== TASK PROMPT ==
Please judge whether each statement agrees with the forum thread on lowering FSH, answering yes or no and quoting the words of the thread that decide it: (a) the first poster's FSH came back at 5.8 on the cd3 blood work; (b) the first poster had kept taking thyroxin up to the nurse's call; (c) Briss reported one FSH reading of 16.

== SOURCE TEXT ==
# Lowered FSH with supplements - hoping for a BFP!



## Mas1118

I began fertility treatments last year in June 2011 and my FSHwas an average of 10, they put me on thyroxin and it did nothing for me. I stopped fertility treatments in dec 2011 and did some natural treatments. Started DHEA 75 mg a day and CoQ10 1200 mg a day, vitex, maca, EPO, vit D, zinc, wheatgrass, B6 & B12 and I have been taking all of this since Jan 2012. I. Went for my first cd3 blood work and my FSH is 5.8! Crazy! I am not sure what my other numbers are but I go back next wed for scan and bw again as me are doing clomid and injectibles this cycle. The nurse called me today and said something mahout upping my thyroxin to lower the FSH even more and I was like I haven't take that in months! Just thougtmi would post this to let people know supplements can help!


----------



## Briss

Thanks! that's really helpful. my FSH was 16 and 9.1 which is quite high. Did you get prescription for DHEA?
CoQ10 1200 mg a day seems a lot, did you have any side effects? what is vitex? how much maca have you been taking and every day or just before O? and also what form of wheatgrass, powder?

== RAW DATA ==
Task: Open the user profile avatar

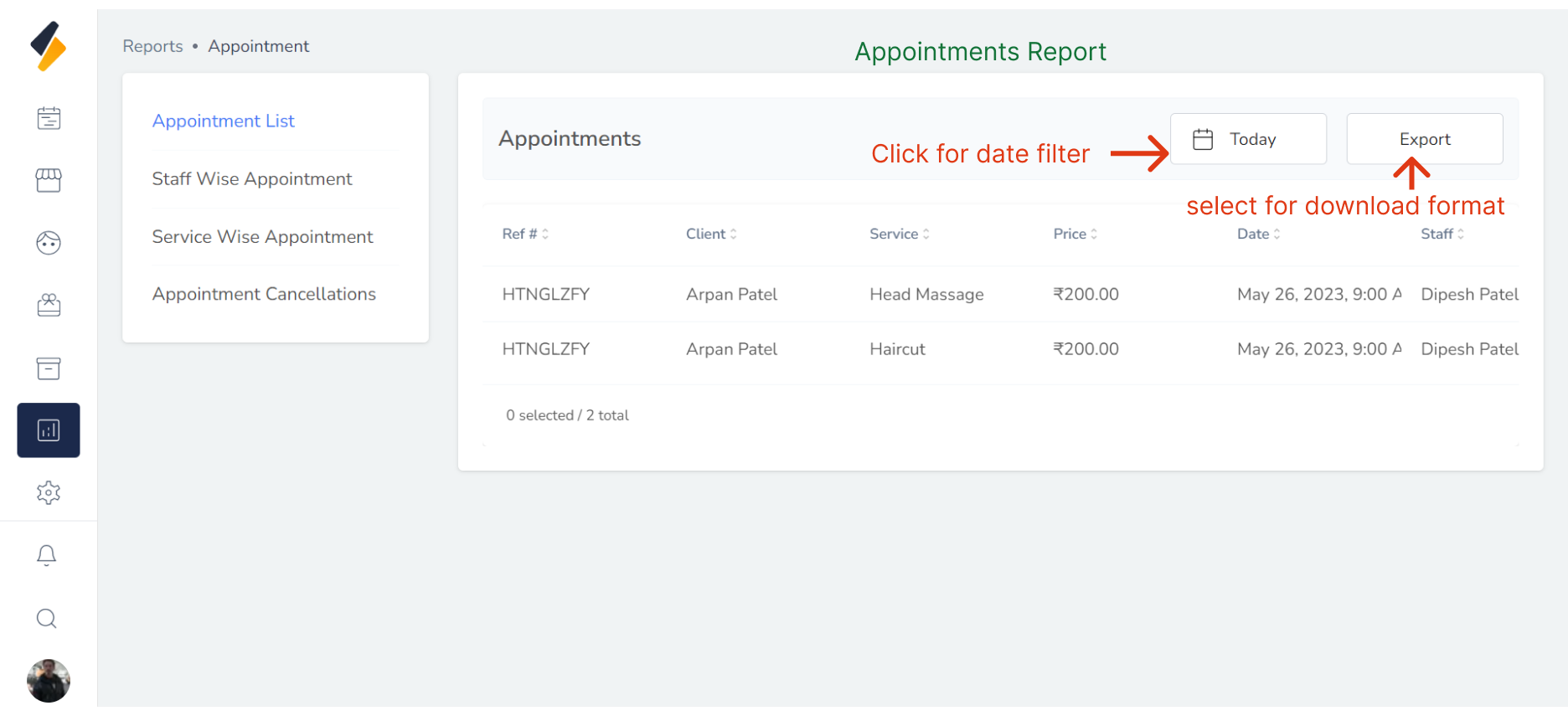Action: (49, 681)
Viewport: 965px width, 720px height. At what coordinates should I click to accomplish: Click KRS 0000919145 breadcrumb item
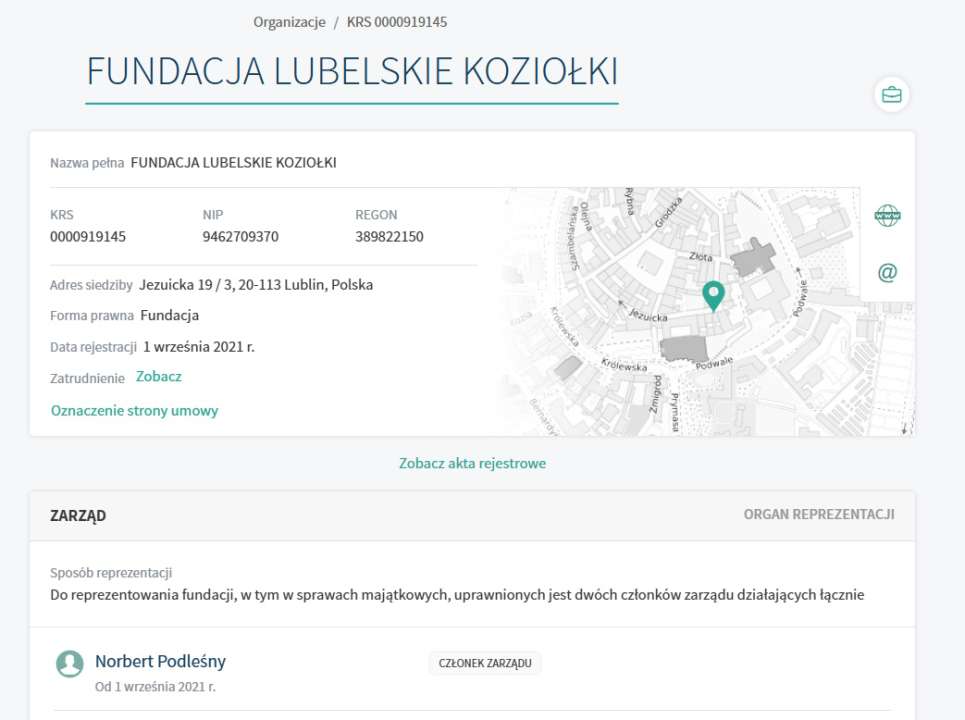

...

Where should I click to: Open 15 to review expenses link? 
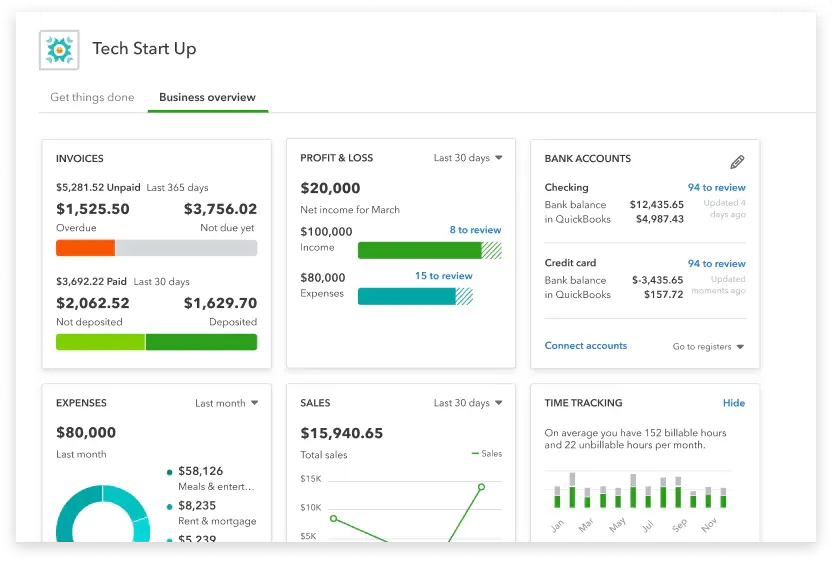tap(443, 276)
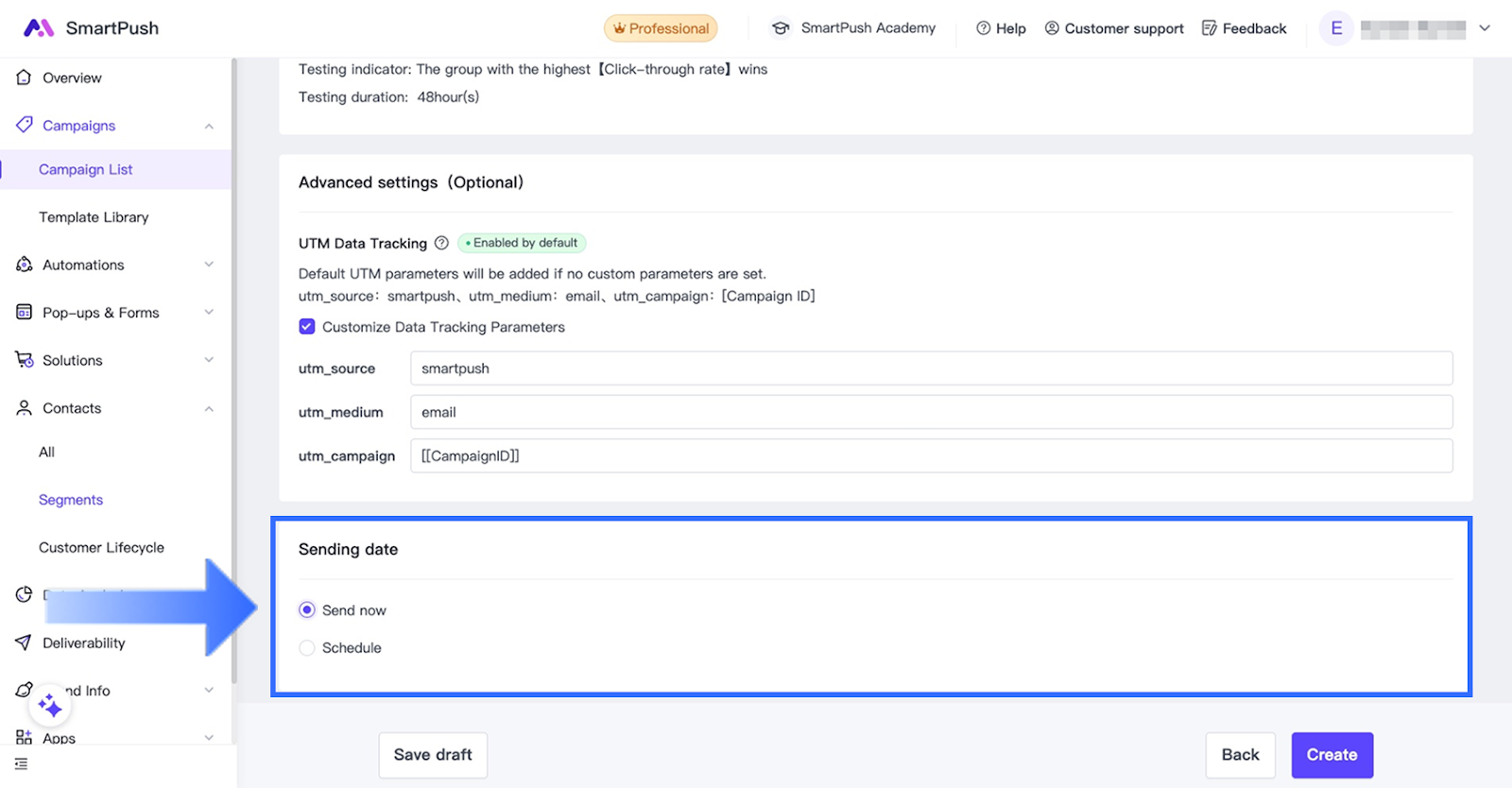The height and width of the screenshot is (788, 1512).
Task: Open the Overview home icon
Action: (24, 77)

* * *

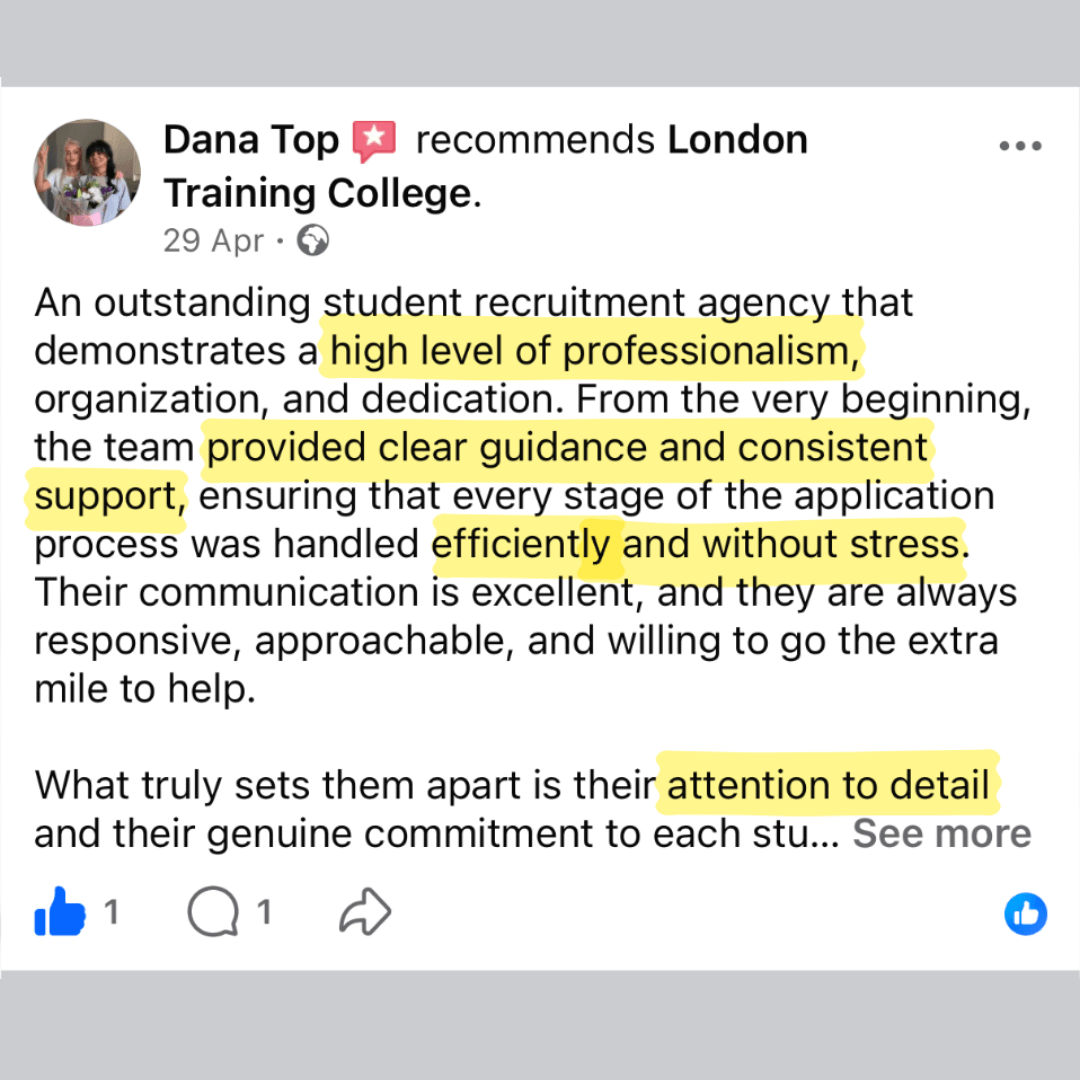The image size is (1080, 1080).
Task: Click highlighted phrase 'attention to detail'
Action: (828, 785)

== WORKED SOLUTION ==
(a) Yes: "my FSH is 5.8!"
(b) No: "I haven't take that in months!"
(c) Yes: "my FSH was 16 and 9.1 which is quite high."